→ **Task prompt**
Reproduce the lines of the data below verbatim, starting at the line that contains "on bold, large-sized" and continuing through the last line of the data, both ends included.

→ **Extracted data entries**
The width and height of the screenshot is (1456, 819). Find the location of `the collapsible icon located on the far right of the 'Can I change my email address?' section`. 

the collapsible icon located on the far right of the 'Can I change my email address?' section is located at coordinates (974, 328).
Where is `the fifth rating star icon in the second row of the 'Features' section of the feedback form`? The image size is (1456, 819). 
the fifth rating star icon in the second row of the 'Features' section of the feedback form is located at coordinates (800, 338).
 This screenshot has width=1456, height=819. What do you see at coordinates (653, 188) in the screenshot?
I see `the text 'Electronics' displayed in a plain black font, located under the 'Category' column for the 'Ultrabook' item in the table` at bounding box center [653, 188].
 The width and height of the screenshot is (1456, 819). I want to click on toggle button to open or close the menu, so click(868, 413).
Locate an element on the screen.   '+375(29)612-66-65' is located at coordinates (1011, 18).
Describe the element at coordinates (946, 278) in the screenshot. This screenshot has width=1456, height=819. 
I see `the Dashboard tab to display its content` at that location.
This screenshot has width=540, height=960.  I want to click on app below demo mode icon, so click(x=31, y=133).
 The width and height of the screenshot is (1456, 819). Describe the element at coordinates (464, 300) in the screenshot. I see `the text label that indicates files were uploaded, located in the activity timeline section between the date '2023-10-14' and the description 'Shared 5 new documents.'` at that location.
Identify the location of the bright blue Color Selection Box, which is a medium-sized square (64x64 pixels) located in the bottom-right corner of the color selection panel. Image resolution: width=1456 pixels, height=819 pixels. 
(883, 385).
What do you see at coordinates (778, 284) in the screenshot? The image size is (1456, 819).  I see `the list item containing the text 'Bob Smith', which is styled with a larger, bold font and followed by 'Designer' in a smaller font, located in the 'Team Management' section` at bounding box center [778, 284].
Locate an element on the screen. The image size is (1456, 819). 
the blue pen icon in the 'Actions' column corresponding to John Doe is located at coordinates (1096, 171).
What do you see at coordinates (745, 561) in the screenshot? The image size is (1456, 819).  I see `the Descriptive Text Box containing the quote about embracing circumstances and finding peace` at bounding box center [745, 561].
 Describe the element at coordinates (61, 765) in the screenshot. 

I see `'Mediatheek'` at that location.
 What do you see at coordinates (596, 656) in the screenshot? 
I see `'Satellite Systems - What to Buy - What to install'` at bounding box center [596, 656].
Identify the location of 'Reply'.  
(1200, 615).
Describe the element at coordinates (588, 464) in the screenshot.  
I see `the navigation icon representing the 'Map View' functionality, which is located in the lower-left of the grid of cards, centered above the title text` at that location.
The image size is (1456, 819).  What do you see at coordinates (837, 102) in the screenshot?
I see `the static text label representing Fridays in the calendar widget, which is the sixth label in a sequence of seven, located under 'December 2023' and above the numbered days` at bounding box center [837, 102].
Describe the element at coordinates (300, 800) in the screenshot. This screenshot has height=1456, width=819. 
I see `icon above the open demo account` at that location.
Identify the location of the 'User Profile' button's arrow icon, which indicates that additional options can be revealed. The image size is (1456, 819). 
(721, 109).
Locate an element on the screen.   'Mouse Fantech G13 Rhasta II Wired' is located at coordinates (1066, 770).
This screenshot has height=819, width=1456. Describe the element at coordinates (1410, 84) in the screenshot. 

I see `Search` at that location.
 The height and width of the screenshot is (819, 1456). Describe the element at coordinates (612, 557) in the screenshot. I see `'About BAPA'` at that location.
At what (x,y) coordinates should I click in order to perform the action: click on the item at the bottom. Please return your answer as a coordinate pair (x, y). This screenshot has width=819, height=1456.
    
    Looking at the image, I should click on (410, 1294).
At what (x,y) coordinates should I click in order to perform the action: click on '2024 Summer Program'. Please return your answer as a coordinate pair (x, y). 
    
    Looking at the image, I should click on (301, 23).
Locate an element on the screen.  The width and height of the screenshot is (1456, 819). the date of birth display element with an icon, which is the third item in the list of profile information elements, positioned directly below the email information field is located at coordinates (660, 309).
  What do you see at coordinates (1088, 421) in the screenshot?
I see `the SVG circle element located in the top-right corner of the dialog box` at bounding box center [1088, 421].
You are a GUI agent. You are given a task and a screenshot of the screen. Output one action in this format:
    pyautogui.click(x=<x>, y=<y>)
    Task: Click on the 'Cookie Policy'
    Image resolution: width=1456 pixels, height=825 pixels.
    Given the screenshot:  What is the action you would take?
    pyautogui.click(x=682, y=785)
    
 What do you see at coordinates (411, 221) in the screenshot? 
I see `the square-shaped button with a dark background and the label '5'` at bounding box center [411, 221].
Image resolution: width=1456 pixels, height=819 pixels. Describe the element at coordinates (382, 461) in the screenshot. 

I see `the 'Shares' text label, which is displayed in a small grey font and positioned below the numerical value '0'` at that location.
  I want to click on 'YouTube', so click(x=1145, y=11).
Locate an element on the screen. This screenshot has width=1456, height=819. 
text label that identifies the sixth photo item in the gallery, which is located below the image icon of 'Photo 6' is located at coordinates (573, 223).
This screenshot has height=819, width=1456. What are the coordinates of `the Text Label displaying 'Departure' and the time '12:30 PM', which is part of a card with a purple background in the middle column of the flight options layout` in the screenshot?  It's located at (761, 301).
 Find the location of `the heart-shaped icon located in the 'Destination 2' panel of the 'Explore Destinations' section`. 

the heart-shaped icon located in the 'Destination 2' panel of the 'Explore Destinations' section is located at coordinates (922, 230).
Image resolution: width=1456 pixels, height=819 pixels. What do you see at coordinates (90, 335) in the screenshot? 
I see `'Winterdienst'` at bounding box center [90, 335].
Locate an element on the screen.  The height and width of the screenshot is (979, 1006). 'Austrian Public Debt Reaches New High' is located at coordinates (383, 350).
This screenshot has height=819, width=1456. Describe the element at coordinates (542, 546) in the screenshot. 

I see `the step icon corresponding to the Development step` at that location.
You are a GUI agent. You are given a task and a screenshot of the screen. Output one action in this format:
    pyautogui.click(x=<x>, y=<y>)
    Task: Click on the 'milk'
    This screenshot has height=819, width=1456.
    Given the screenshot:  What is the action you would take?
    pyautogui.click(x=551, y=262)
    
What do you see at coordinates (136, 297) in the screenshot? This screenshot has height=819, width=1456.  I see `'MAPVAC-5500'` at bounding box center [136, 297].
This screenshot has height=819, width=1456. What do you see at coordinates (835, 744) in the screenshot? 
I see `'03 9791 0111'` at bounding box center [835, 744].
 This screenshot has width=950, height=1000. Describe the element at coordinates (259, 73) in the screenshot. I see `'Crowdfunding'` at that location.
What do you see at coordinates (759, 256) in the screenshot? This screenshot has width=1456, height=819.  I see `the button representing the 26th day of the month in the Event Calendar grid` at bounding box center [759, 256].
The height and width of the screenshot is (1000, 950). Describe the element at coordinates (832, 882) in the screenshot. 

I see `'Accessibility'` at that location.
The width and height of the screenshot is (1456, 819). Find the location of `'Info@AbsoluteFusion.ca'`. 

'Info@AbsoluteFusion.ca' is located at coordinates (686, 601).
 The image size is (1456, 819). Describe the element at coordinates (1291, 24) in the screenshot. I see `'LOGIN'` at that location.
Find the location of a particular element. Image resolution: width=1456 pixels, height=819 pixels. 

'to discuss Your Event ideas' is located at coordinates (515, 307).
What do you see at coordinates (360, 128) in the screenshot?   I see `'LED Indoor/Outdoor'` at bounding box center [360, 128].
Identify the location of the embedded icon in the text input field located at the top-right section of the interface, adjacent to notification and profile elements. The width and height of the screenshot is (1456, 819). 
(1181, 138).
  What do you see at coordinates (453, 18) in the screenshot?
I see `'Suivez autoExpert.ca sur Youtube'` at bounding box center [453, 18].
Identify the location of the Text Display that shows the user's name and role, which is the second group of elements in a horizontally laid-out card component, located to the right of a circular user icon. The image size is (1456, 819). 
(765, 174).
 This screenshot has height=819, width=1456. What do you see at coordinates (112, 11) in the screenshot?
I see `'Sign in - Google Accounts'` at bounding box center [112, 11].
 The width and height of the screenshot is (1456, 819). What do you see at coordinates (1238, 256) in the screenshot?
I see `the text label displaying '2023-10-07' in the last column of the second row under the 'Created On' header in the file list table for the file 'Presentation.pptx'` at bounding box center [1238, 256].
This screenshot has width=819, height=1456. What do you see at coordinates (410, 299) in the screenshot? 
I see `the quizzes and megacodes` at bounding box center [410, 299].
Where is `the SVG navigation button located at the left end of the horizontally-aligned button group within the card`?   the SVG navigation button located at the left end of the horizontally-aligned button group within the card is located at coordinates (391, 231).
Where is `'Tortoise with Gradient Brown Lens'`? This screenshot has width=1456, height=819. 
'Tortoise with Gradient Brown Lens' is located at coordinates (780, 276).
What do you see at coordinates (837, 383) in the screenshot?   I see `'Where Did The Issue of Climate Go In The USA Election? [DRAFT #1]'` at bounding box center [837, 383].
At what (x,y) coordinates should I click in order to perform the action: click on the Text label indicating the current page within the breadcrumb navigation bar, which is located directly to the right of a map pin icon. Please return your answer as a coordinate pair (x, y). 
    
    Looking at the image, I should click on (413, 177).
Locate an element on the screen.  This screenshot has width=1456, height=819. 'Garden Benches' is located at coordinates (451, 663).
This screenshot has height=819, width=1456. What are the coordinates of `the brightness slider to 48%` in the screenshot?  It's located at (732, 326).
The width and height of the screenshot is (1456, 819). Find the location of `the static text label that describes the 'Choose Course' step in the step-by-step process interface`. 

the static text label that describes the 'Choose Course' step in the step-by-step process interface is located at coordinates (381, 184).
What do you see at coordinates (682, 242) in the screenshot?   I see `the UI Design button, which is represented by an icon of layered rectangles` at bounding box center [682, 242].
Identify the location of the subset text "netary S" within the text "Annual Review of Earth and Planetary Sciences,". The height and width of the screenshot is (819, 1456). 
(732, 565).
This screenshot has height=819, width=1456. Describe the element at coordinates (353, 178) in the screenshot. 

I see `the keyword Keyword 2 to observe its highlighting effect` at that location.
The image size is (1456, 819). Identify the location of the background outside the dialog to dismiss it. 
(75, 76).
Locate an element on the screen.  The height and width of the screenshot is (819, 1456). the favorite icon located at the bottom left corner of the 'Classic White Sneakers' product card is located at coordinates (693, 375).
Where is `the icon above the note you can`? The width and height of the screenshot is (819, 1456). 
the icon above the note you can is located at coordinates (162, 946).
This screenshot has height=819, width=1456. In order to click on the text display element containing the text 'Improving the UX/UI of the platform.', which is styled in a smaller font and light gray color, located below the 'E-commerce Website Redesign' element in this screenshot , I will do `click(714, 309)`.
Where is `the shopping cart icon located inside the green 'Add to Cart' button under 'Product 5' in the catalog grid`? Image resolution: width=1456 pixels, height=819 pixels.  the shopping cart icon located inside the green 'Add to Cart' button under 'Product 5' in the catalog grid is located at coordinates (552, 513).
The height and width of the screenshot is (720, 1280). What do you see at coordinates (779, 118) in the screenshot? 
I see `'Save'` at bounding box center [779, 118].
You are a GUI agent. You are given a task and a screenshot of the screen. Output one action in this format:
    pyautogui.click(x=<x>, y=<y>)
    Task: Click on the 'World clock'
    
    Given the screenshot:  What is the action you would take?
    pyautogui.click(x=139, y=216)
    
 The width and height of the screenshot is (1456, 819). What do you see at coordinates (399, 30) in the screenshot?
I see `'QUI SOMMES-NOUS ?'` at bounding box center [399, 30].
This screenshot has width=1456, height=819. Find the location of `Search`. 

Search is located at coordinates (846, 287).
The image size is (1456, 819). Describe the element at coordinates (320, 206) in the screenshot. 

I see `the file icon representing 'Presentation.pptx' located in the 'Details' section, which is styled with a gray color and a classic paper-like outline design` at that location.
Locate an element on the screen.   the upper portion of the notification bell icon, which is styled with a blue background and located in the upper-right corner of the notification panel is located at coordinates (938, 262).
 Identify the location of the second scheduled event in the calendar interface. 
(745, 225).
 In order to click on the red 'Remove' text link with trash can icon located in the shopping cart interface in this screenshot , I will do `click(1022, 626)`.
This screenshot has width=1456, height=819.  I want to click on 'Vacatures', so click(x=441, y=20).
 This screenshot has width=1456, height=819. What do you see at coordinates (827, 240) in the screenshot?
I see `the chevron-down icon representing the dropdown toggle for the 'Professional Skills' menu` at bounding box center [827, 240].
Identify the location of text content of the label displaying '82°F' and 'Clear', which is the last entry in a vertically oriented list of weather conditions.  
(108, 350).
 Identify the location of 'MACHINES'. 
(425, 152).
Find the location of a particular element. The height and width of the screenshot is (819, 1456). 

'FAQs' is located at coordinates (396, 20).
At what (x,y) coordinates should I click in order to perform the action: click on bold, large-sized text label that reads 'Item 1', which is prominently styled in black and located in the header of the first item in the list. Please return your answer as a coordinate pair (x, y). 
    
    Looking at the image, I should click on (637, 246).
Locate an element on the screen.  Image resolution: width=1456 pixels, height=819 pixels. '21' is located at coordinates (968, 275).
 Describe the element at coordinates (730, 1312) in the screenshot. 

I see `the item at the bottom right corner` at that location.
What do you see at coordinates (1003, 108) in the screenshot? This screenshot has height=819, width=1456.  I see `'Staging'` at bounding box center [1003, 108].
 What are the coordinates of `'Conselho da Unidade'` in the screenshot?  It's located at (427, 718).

→ **Task response**
At what (x,y) coordinates should I click in order to perform the action: click on bold, large-sized text label that reads 'Item 1', which is prominently styled in black and located in the header of the first item in the list. Please return your answer as a coordinate pair (x, y). 
    
    Looking at the image, I should click on (637, 246).
Locate an element on the screen.  Image resolution: width=1456 pixels, height=819 pixels. '21' is located at coordinates (968, 275).
 Describe the element at coordinates (730, 1312) in the screenshot. 

I see `the item at the bottom right corner` at that location.
What do you see at coordinates (1003, 108) in the screenshot? This screenshot has height=819, width=1456.  I see `'Staging'` at bounding box center [1003, 108].
 What are the coordinates of `'Conselho da Unidade'` in the screenshot?  It's located at (427, 718).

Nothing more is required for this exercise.